La segunda: las subidas al Pico Turquino no tenían como propósito “purificar a los jóvenes de su pasado burgués”, sino eran símbolo y homenaje a la Generación del Centenario, que no por gusto colocó un busto de bronce de José Martí en el punto más alto de la geografía nacional en 1953. La tercera: la “Balada de los dos abuelos”, del propio Guillén, no constituye “una apología que oculta a todas las mujeres negras violadas por sus amos blancos”, sino un discurso poético sobre dos componentes centrales de la identidad cubana.
El problema consiste en que cuando llega la hora de posesionarse frente a esas formulaciones, los exponentes de ese discurso echan a volar con bastante facilidad epítetos de “esencialismo”, es decir, acusan a los cubanos de algo que nadie con dos dedos de frente validaría: que somos son los únicos capacitados para entender Cuba y su cultura. Y, por tanto, nos inculpan de erigirnos en monopolizadores de una verdad con mayúsculas.

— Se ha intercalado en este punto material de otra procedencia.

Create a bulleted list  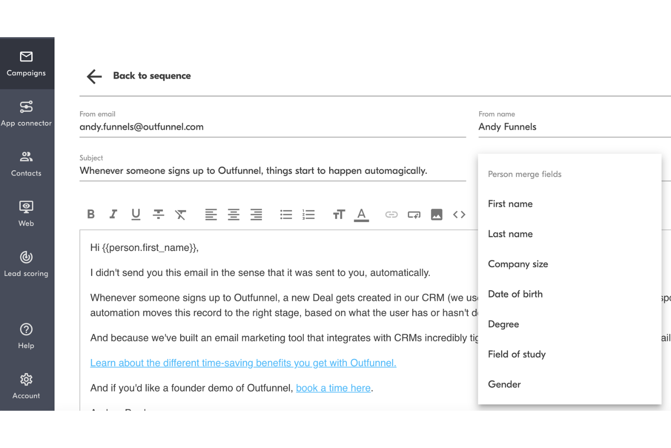coord(286,214)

Pero el solo hecho de afirmarlo supone desconocer los aportes de otro tipo de academia al conocimiento sobre Cuba en los Estados Unidos. Y, sobre todo, perder de vista un punto central: se trata, en esos casos, de estudios serios, razonados, concienzudos, documentados y persuasivos en su argumentación, no de ideologemas que se quieren imponer como un cartabón a la realidad monda y lironda.
Hay viajeros, cualquiera sea su signo, que llegan a la Isla a comprobar lo que ya saben de antemano, y a hacer si viene al caso su propio touchdown a la hora de relacionarse con el Otro. En esos casos, que por fortuna no son todos, valdría la pena acudir a lo que escribió alguna vez Antonio Machado: “¿Tu verdad? No, la verdad, y ven conmigo a buscarla. La tuya, guárdatela”.